The actual development of renewable energy in the country has been a widely discussed topic, but not a widely implemented one. The other side of the Expo was the promotion of the AIFC, an English law-based financial services hub, which will feature a “green financial system” aimed at specifically drawing investments into renewable energy. The system is currently under joint development between the European Bank for Reconstruction and Development (EBRD) and the AIFC, but no specifics of the system have yet been publicised. 

The EBRD’s 2017-2021 Kazakhstan Country Strategy notes that the bank hopes to continue its assistance to “Kazakhstan’s transition to a low-carbon economy, including in relation to its Conference of the Parties (COP21) commitments, green legislation and investments in energy efficiency and renewables… Energy and resource efficiency and climate change mitigation will continue to be a major focus of its work”.

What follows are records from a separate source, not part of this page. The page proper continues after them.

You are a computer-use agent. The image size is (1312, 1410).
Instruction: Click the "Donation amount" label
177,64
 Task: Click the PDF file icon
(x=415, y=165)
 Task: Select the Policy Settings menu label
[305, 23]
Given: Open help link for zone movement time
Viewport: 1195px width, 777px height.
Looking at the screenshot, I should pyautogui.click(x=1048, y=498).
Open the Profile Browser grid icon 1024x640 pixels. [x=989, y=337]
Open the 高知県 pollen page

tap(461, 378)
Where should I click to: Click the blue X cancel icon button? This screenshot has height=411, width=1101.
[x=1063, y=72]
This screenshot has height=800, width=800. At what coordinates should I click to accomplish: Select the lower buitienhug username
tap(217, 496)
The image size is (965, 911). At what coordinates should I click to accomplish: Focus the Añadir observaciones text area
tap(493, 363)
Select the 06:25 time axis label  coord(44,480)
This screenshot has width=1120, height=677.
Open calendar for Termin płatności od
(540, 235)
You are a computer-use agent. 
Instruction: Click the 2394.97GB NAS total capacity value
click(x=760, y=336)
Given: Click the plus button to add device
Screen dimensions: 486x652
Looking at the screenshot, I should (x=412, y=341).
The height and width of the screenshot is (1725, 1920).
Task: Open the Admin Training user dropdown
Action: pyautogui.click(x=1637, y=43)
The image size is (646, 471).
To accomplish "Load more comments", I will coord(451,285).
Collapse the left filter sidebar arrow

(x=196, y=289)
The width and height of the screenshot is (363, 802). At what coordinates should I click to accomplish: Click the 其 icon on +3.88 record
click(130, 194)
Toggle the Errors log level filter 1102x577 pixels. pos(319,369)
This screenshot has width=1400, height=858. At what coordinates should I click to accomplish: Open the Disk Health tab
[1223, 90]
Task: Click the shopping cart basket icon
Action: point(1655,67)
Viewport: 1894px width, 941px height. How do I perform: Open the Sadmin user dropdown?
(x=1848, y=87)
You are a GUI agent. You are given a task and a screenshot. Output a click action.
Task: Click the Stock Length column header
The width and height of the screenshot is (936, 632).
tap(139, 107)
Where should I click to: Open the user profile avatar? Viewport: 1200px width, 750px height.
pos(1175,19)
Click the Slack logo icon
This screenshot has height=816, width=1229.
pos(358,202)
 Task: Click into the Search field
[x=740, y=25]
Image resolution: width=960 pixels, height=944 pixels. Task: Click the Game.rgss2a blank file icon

Agris Preimanis, EBRD director and head of Kazakhstan, told bne IntelliNews in May that “non-extractive sectors in [Kazakhstan] will be key for the EBRD, as well as working towards improved connectedness and a greener, more sustainable energy sector.”

Looking forward, Kazakhstan has yet to prove its willingness to invest in the expansion of its renewable energy sector rather than spending money on talking about it.